## PROBLEM TO WORK ON
Exactly as written, restate the material below from its first line through the line containing "The width and height of the screenshot is (2040, 1529).", and stop there.

## RECORD EXTRACTS
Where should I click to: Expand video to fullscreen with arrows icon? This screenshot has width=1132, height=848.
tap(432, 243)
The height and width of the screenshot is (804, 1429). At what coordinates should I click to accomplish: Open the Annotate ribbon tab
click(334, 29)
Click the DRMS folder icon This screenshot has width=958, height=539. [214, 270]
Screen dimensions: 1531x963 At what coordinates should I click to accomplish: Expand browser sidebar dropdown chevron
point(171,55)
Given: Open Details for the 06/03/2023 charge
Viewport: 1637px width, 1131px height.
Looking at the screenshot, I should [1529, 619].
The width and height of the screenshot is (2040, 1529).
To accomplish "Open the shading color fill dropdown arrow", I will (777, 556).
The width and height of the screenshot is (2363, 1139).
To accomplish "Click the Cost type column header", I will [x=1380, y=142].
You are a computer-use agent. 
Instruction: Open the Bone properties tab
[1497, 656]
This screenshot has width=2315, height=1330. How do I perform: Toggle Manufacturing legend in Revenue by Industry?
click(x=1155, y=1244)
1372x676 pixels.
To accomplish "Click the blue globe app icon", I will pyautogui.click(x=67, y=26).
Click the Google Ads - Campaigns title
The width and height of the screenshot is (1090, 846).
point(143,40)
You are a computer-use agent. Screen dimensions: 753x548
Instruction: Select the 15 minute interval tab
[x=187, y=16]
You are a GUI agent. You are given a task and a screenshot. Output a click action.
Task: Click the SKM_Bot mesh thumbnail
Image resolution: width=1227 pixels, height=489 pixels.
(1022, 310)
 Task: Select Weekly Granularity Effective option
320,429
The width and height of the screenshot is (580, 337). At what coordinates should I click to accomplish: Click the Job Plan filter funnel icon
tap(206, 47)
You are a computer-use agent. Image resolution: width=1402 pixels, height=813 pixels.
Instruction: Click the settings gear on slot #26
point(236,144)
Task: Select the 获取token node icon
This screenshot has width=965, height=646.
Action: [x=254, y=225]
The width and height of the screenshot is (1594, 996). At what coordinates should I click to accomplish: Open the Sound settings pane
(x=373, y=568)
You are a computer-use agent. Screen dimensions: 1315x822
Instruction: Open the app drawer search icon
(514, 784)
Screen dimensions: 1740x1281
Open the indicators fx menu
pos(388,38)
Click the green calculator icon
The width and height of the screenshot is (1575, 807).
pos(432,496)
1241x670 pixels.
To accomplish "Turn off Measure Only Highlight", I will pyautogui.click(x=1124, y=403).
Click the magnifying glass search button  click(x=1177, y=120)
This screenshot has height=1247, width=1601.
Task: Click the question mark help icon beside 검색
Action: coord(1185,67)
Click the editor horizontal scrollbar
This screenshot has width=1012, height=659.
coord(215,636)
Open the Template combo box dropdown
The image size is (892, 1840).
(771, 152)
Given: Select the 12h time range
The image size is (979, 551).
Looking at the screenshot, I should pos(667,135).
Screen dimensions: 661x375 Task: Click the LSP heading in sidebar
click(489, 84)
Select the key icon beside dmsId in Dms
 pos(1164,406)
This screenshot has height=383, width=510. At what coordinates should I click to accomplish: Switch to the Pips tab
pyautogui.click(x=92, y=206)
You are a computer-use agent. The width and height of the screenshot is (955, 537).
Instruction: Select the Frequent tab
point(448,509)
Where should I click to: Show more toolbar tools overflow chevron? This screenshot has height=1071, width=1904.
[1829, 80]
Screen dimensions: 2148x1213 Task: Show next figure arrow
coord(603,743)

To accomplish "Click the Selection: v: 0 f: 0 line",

## ANSWER SPACE
Where should I click to: Expand video to fullscreen with arrows icon? This screenshot has width=1132, height=848.
tap(432, 243)
The height and width of the screenshot is (804, 1429). At what coordinates should I click to accomplish: Open the Annotate ribbon tab
click(334, 29)
Click the DRMS folder icon This screenshot has width=958, height=539. [214, 270]
Screen dimensions: 1531x963 At what coordinates should I click to accomplish: Expand browser sidebar dropdown chevron
point(171,55)
Given: Open Details for the 06/03/2023 charge
Viewport: 1637px width, 1131px height.
Looking at the screenshot, I should [1529, 619].
The width and height of the screenshot is (2040, 1529).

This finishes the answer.